Methods: evaluate_answer: Evaluates an answer using the OpenAI API or Transformers library. lazy_load_client: Lazy loads the OpenAI client or Transformers pipeline. call_api: Calls the API to get the judge’s response. call_transformers: Calls the Transformers pipeline to get the judge’s response. call_vllm: Calls the VLLM pipeline to get the judge’s response.
dict_of_lists_to_list_of_dicts
< source >( dict_of_lists )
Transform a dictionary of lists into a list of dictionaries.

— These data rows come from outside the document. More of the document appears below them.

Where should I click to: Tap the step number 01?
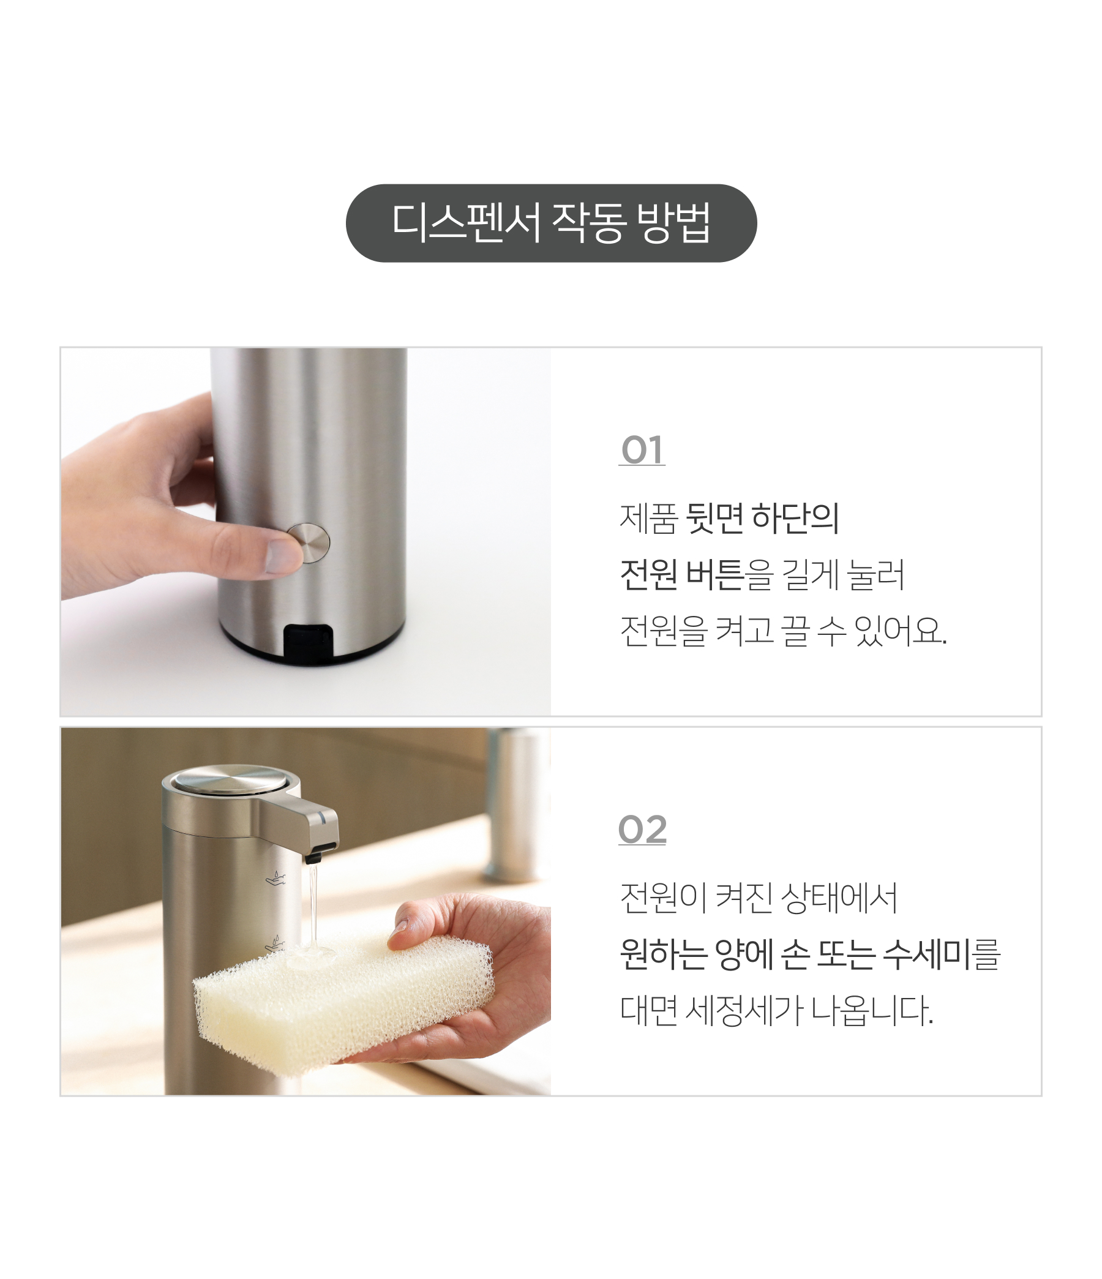[x=642, y=450]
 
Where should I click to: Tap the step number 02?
[x=642, y=830]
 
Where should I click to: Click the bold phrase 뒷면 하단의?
[x=762, y=518]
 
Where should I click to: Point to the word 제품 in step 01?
[x=648, y=518]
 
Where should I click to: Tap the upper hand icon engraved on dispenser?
[x=276, y=878]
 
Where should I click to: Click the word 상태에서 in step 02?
[x=839, y=898]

Each dictionary in the output list will contain one element from each list in the input dictionary, with the same keys as the input dictionary.
Example:
dict_of_lists_to_list_of_dicts({‘k’: [1, 2, 3], ‘k2’: [‘a’, ‘b’, ‘c’]}) [{‘k’: 1, ‘k2’: ‘a’}, {‘k’: 2, ‘k2’: ‘b’}, {‘k’: 3, ‘k2’: ‘c’}]
evaluate_answer
< source >( question: str answer: str options: list[str] | None = None gold: str | None = None )
Evaluates an answer using either Transformers or OpenAI API.